Ever shopped agencies? Freelancer designers? Advertising consultants? Or outsourced marketing help by any other name? If you have, you might’ve noticed something confounding: Those who want the biggest paydays are also often the same ones who, when hired, want to tell you exactly where and how to dig—but wouldn’t be caught dead holding a shovel.
I’m talking, of course, about the labor of effective marketing. And labor is the word. Because for marketing to work, you, and by extension your marketing team, also have to work. Very hard. Every day.
No kidding, says you, fearless marketing leader and protagonist of this article. That’s obvious.

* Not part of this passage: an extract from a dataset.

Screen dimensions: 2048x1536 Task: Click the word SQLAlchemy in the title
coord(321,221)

And yet when it comes to retaining the perfect marketing partner, you’d be amazed at how susceptible a budding, in-transition, or otherwise-vulnerable marketing program is to self-described ‘strategists’—hacks with marketing titles who really just talk a lot, and then send their invoice.
As soon as you know what to look for, you can’t unsee it. A couple clues: When pitching their service, they’ll tend to use terms like “drive strategy,” which is code for, I don’t do any real work, because I’m the smartest guy in the room, and only peons sweat. When prompted for their experience, they’ll quickly relay a client list that’s a veritable ‘Who’s Who’ of the most successful companies in your space (and how honored you should feel that they’d even entertain working with the likes of you!). Ask them to monetize their success? They’ll use figures that are just-a-tier above your market cap (e.g., if your revenues are in the hundreds of millions, they’ll tell you about their last billion-dollar marketing victory).

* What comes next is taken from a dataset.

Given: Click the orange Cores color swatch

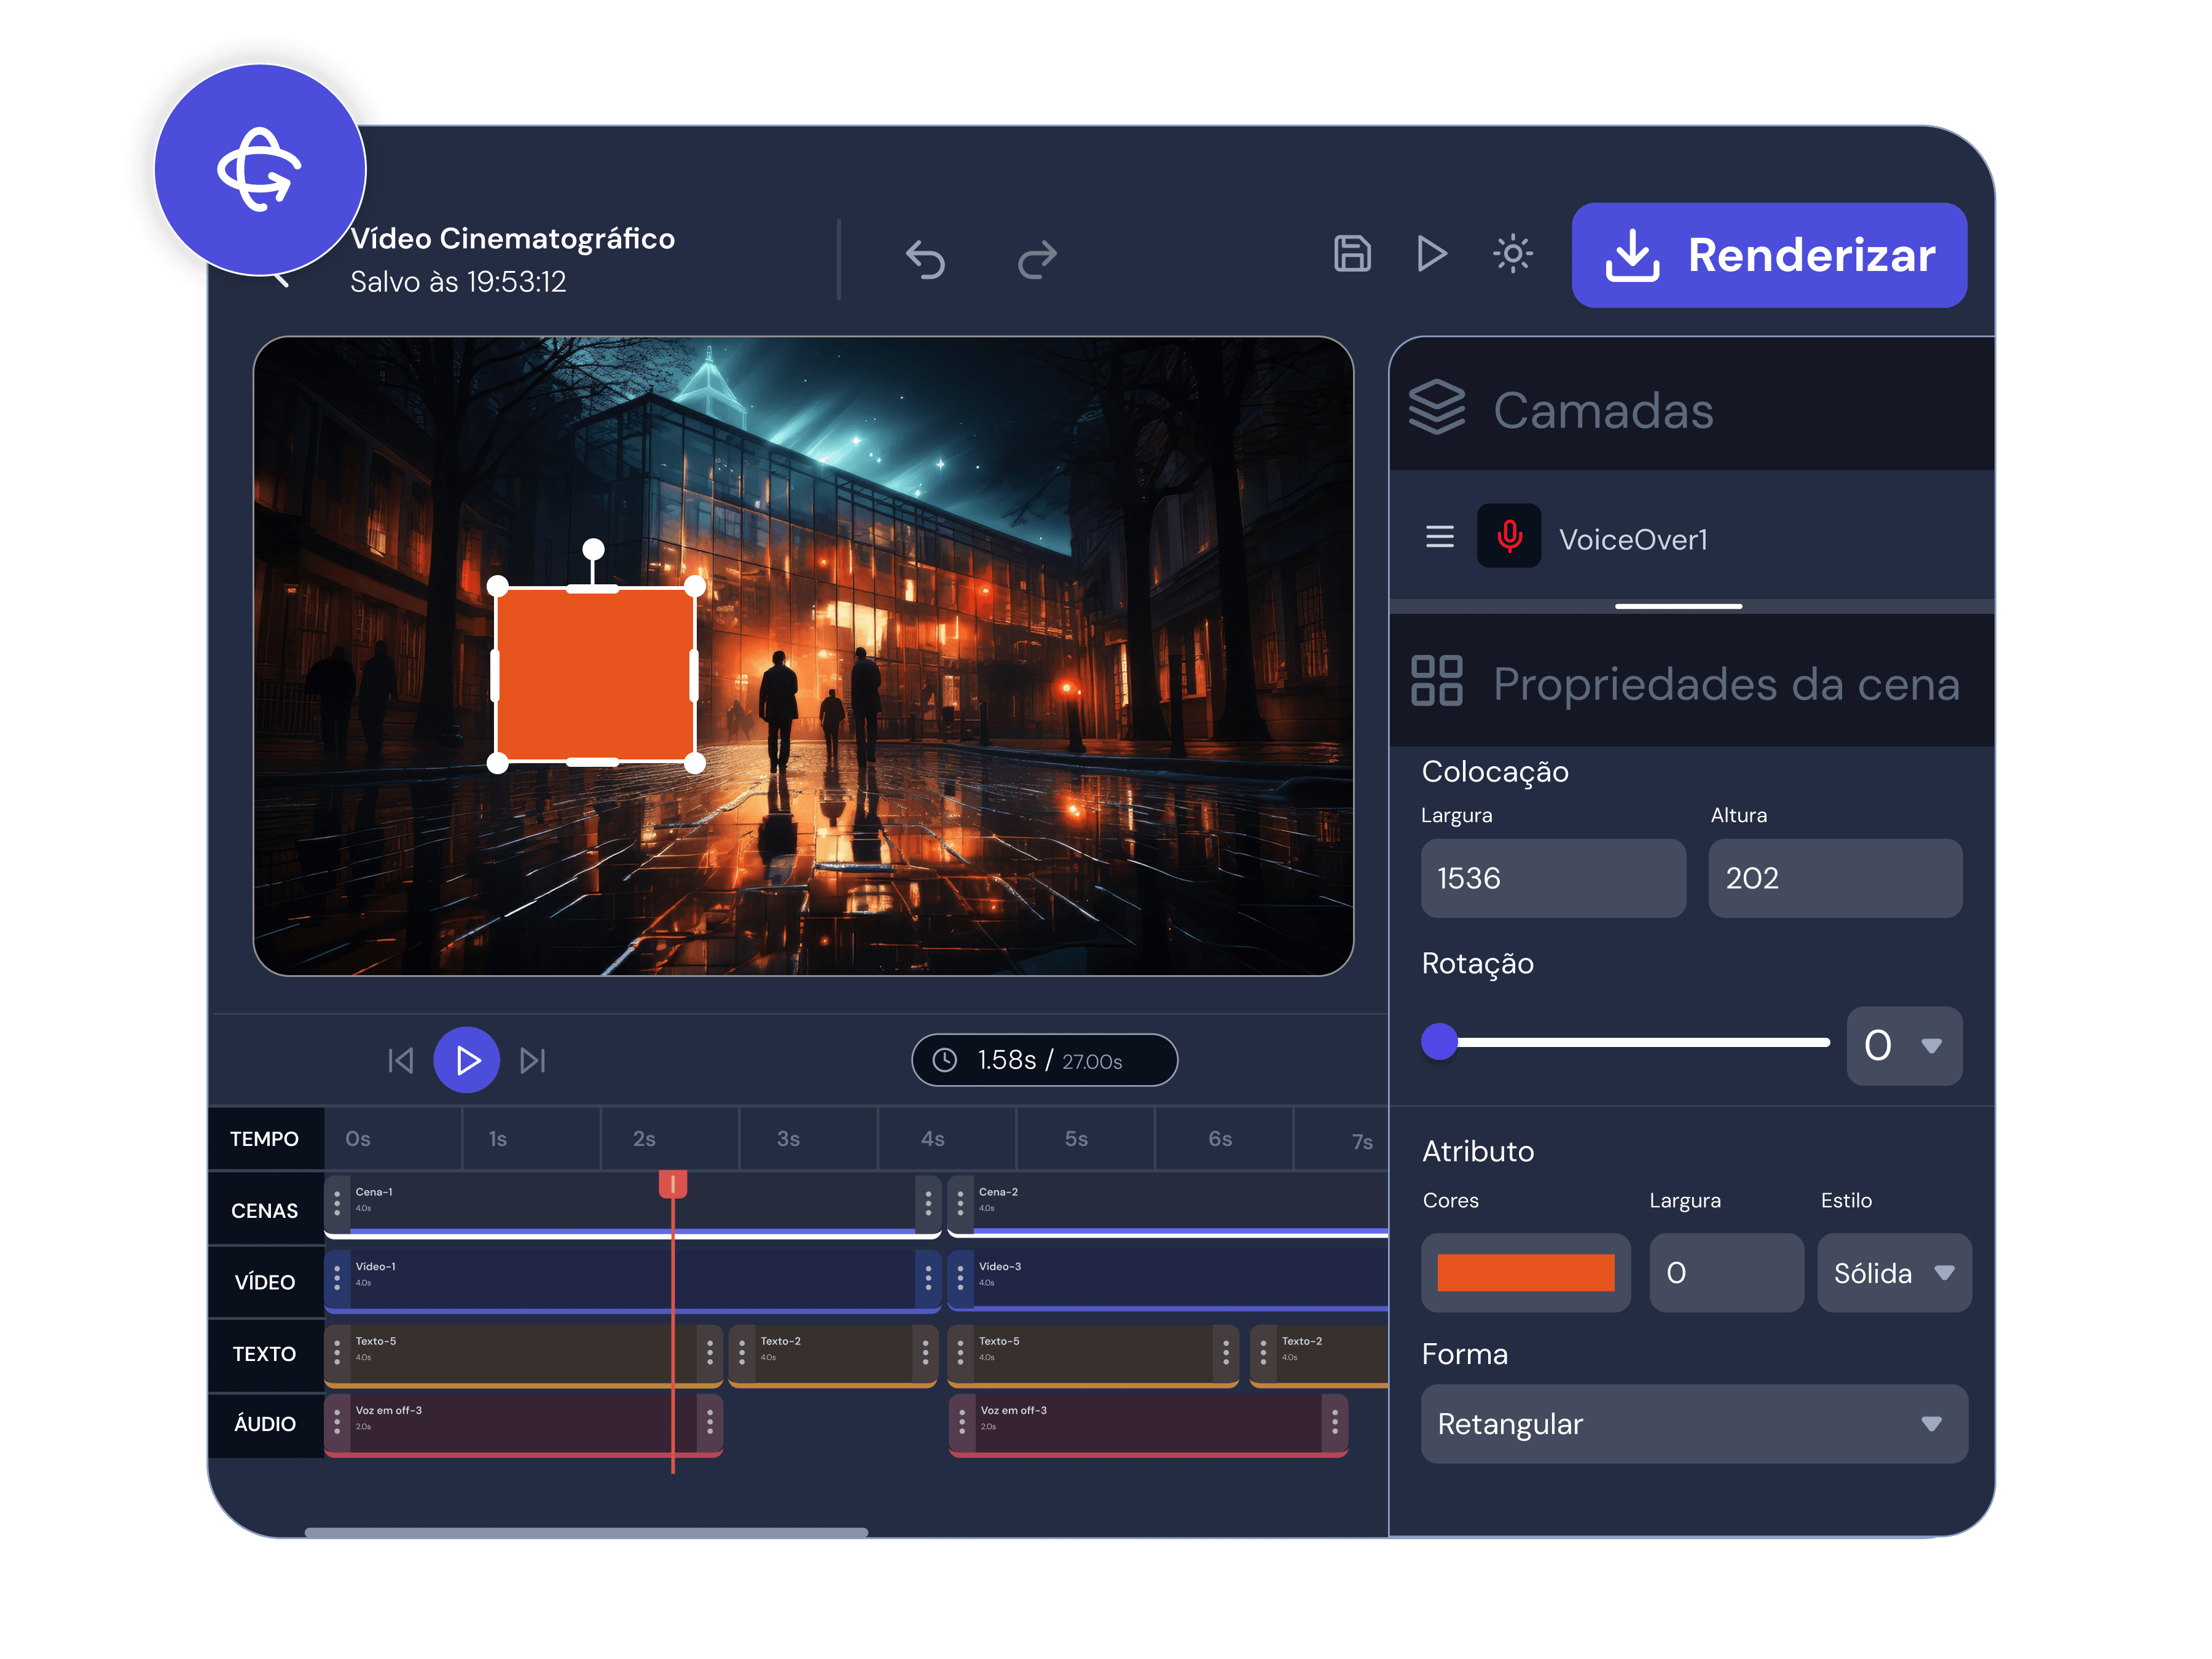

How exactly these guys manage to mold lasting relationships from lip-service, and sleep at night, is foreign to a business like Simpatico. Value, to us, means we can’t stop at creating go-to-market strategies for clients; that’s just the beginning. We’ve got to, got to, got toexecute, and follow through. That means putting in the time. It means dealing as much in tedium as we do in big-picture thinking. It means being accountable—for success and all its glory, and for failure and all its blunder.
The benefits of this ethos are, to us, obvious: It’s only through deep, continuous, day-to-day involvement that we can ever hope to know our clients’ businesses as well as they do, and continuously improve the effectiveness of our partnership.
A Matter of Principal
It occurred to me while reading up on ‘Game of Thrones’ creator George R. R. Martin that many of our counterparts in the outsourced marketing realm have abetted this kind of sloth-and-gluttony definition of strategy. Here’s what I mean:
Strategy, as many of our competitors would have you believe, means having a really good idea and telling others what to do with it. They also peddle the idea that strategy takes the form of dialogue and conjecture—and that if you’re designing, developing or otherwise deploying, well, that’s not strategic. Or, most egregious, they pit thinking and doing against one another, suggesting that solid strategy and effective execution can’t possiblycome in one package.
That, of course, is ridiculous. The cream of the crop in the arts and outsourced marketing are proof of the opposite.
We model our agency after contemporaries whose principals said “‘Til death do us part!” with their businesses. In agency land, that’s guys like Stan Richards—who, at 85 years young, remains as involved in client work as he was when he opened a freelance shop from his garage in Dallas 42 years ago. (The guy still runs production meetings.) In entertainment, it’s gals like Dolly Parton, who went from Smoky Mountain rags to Dollywood riches—not thanks to luck, or talent, or acumen, but because she’s still, now in the sixth decade of her music career, putting in the work to crystalize her branded entertainment empire. You don’t need to like country music to respect the hell out of that.
Let the Market, Not the Monarch, Do the Talking
Richards and Parton are a far cry from the bunch of big-talking, price-inflated marketing consultancies and agencies who would have you believe that their do-nothing method is justified by their embellished resume. But that’s the trick of it all: to persuade you that they, and they alone, are the kings of their domains, and are thus worth their royal approach to problem-solving.
Buyer beware: Give ’em a seat at the table, and you can be sure they’ll use it like a throne. Why wouldn’t they? After all, from the comfort of a throne, whenever something doesn’t work, you can simply yell, Off with their heads!, and keep your seat. And that’s about the extent of what they’ll do: Bark orders, point fingers, send a massive invoice, repeat.